- _PROBLEM REQUIREMENTS_: Every line from the one with "Screen dimensions: 1347x896" through the end of the entries below should be written out exactly; the pictures should not.

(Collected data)
+---+

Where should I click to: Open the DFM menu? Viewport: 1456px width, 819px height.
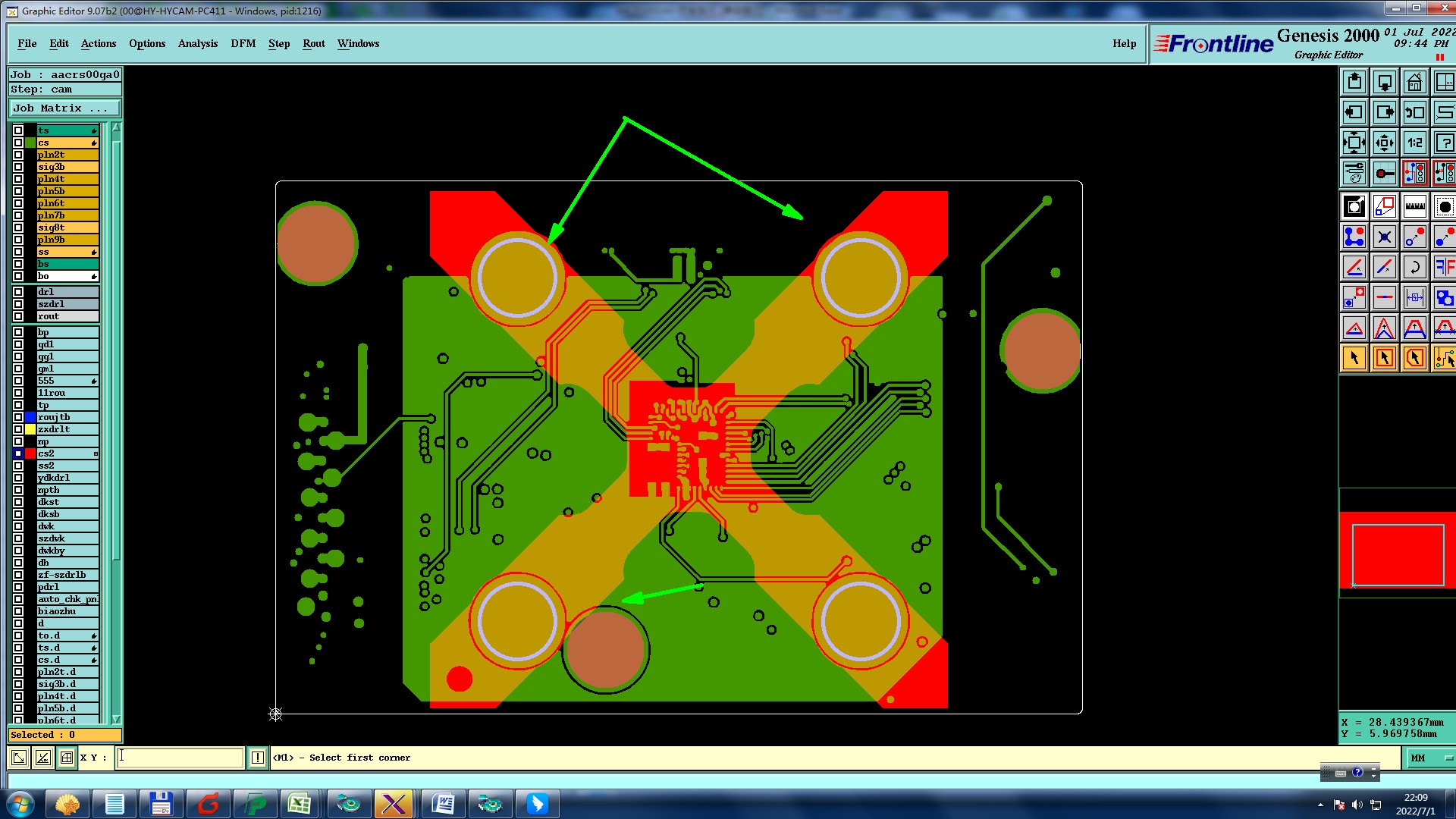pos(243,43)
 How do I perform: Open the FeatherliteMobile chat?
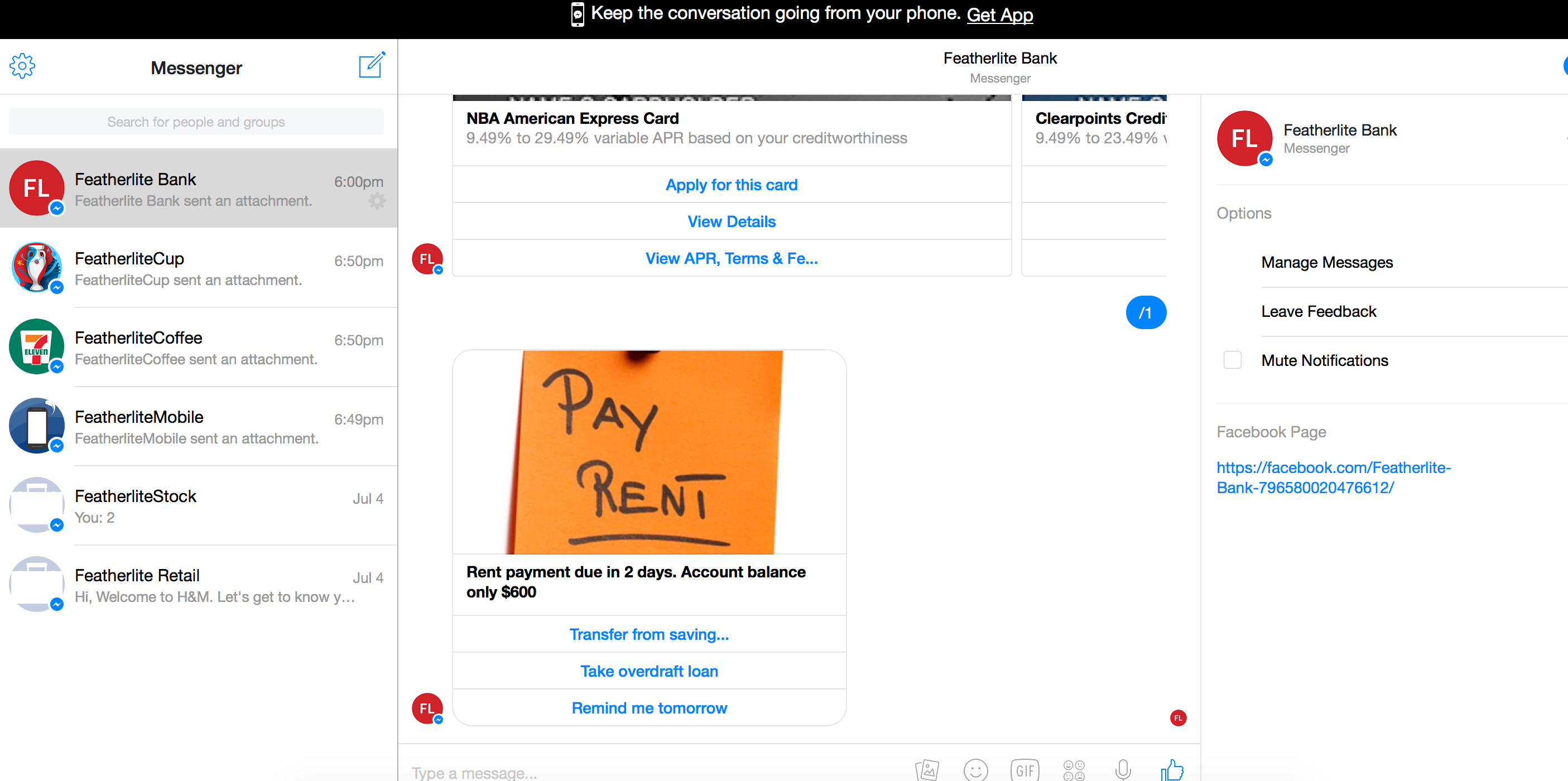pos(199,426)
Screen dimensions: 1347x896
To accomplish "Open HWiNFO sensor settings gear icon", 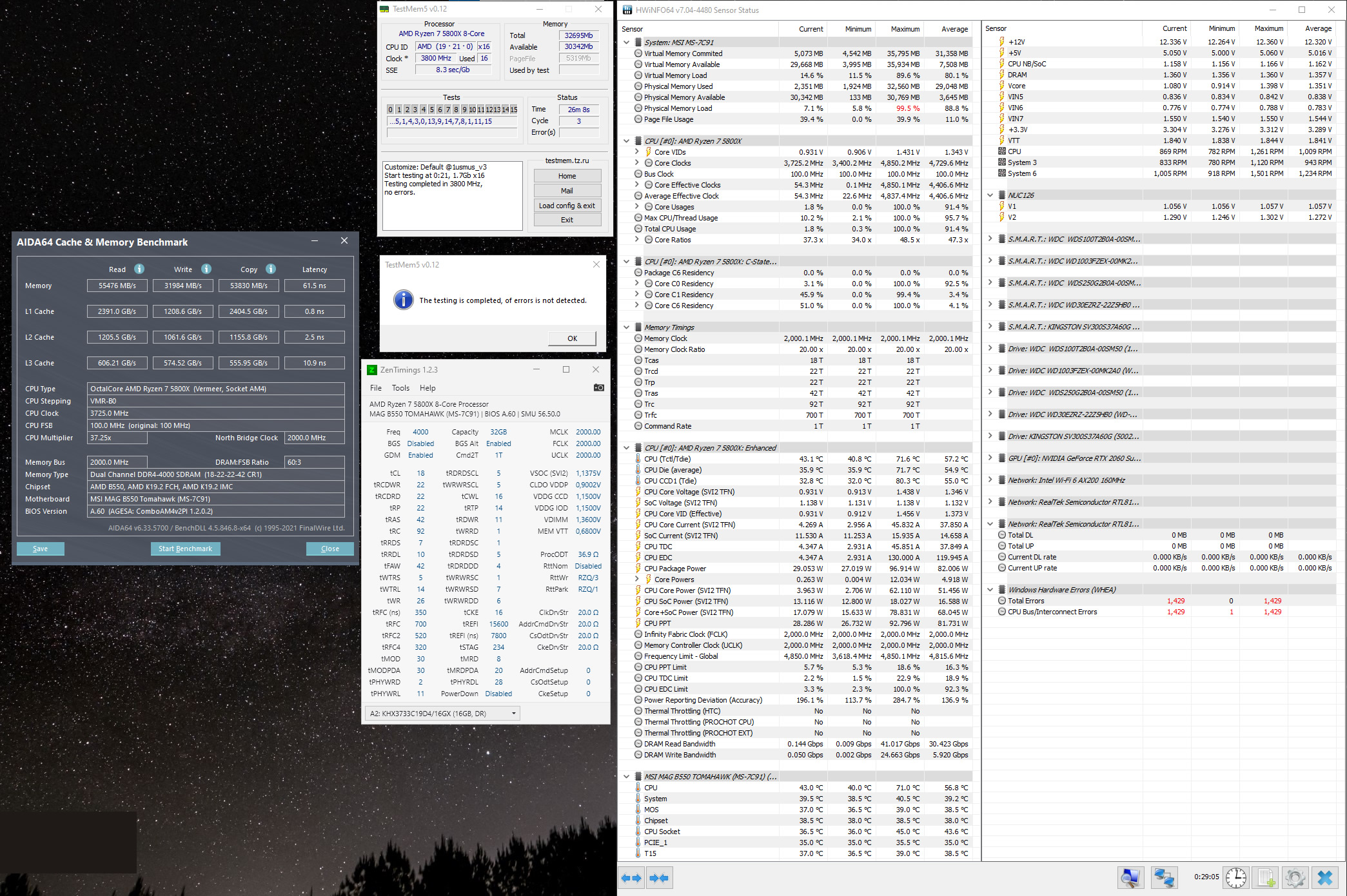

+---+

- _WRITTEN SOLUTION_:
Screen dimensions: 1347x896
To accomplish "Open HWiNFO sensor settings gear icon", 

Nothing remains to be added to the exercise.